在这里，我们将实现一个通用的例程，从模型的观察节点中提取样本。这些模型是基础的，但它们将成为创建您自己例程的垫脚石。如果您想看到如何在更复杂的多维模型中进行先验和后验预测检查，您可以查看这个笔记本。现在，让我们开始抽样吧！

import arviz as az
import matplotlib.pyplot as plt
import numpy as np
import pymc as pm
import xarray as xr

from scipy.special import expit as logistic


print(f"Running on PyMC v{pm.__version__}")

Running on PyMC v4.4.0+207.g49b517fde.dirty

az.style.use("arviz-darkgrid")

RANDOM_SEED = 58
rng = np.random.default_rng(RANDOM_SEED)


def standardize(series):
    """标准化一个 pandas 系列"""
    return (series - series.mean()) / series.std()

让我们生成一个非常简单的线性回归模型。为了目的，我将模拟一些数据，这些数据并不来自标准正态分布（你稍后会明白原因）：

N = 100

true_a, true_b, predictor = 0.5, 3.0, rng.normal(loc=2, scale=6, size=N)
true_mu = true_a + true_b * predictor
true_sd = 2.0

outcome = rng.normal(loc=true_mu, scale=true_sd, size=N)

f"{predictor.mean():.2f}, {predictor.std():.2f}, {outcome.mean():.2f}, {outcome.std():.2f}"

'1.59, 5.69, 4.97, 17.54'

如您所见，我们的预测变量和结果变量的变化非常大——这在真实数据中是常见的。有时，采样器对此不太满意——而当您使用贝叶斯方法时，您可不想让采样器生气……所以，让我们做一些在处理真实数据时常常需要做的事情：标准化！这样，我们的预测变量和结果变量将具有均值0和标准差1，采样器会高兴得多：

predictor_scaled = standardize(predictor)
outcome_scaled = standardize(outcome)

f"{predictor_scaled.mean():.2f}, {predictor_scaled.std():.2f}, {outcome_scaled.mean():.2f}, {outcome_scaled.std():.2f}"

'0.00, 1.00, -0.00, 1.00'

现在，让我们使用传统的平坦先验来构建模型，并获取先验预测样本：

with pm.Model() as model_1:
    a = pm.Normal("a", 0.0, 10.0)
    b = pm.Normal("b", 0.0, 10.0)

    mu = a + b * predictor_scaled
    sigma = pm.Exponential("sigma", 1.0)

    pm.Normal("obs", mu=mu, sigma=sigma, observed=outcome_scaled)
    idata = pm.sample_prior_predictive(samples=50, random_seed=rng)

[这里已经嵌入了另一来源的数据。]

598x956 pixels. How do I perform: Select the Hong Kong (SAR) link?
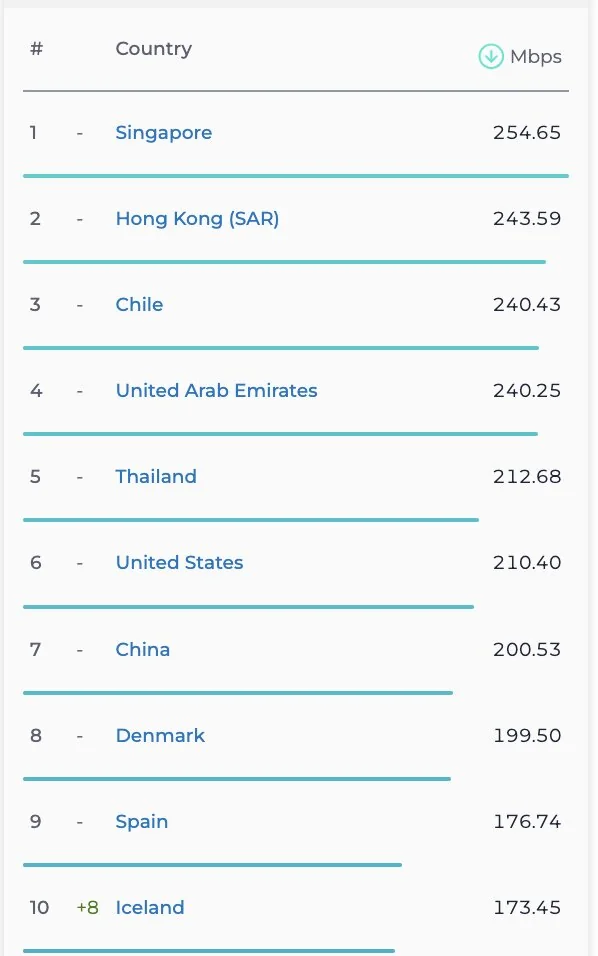pyautogui.click(x=196, y=218)
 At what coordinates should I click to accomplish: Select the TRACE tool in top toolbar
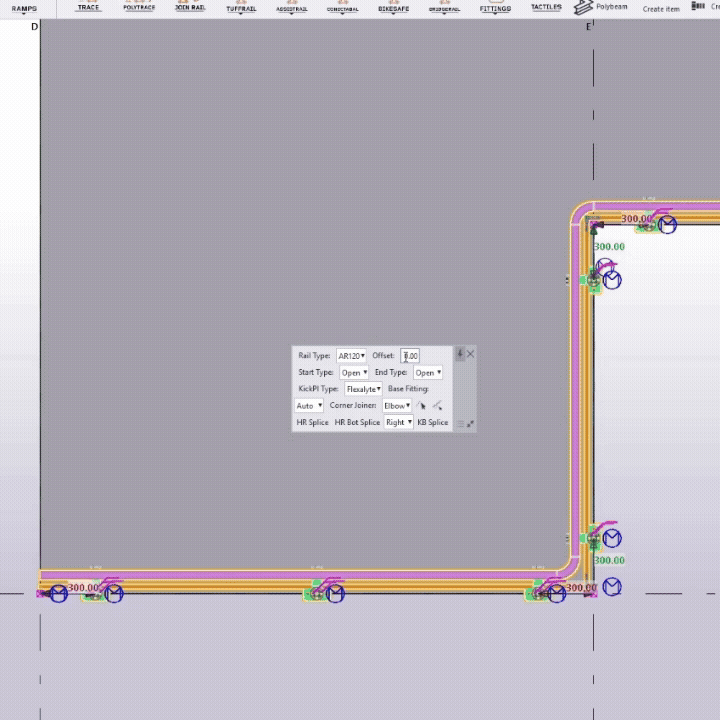[x=88, y=7]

Sampling: [a, b, obs, sigma]

这些先验是什么意思？在纸面上总是很难判断——最好的方法是绘制它们在结果尺度上的影响，例如：

_, ax = plt.subplots()

x = xr.DataArray(np.linspace(-2, 2, 50), dims=["plot_dim"])
prior = idata.prior
y = prior["a"] + prior["b"] * x

ax.plot(x, y.stack(sample=("chain", "draw")), c="k", alpha=0.4)

ax.set_xlabel("Predictor (stdz)")
ax.set_ylabel("Mean Outcome (stdz)")
ax.set_title("Prior predictive checks -- Flat priors");

../../_images/55640e8bf2b4aa82561aefec13f5b0d35ff8e7a8dcca2b0c90cc65a81514065f.png

这些先验允许结果与预测变量之间存在极强的关系。当然，先验的选择总是取决于你的模型和数据，但看看y轴的尺度：结果可以从-40到+40个标准差（记住，数据是标准化的）。我希望你能同意，这太宽松了——我们可以做得更好！让我们使用弱信息先验，看看它们会产生什么。在实际案例研究中，这就是你将科学知识融入模型的部分：

with pm.Model() as model_1:
    a = pm.Normal("a", 0.0, 0.5)
    b = pm.Normal("b", 0.0, 1.0)

    mu = a + b * predictor_scaled
    sigma = pm.Exponential("sigma", 1.0)

    pm.Normal("obs", mu=mu, sigma=sigma, observed=outcome_scaled)
    idata = pm.sample_prior_predictive(samples=50, random_seed=rng)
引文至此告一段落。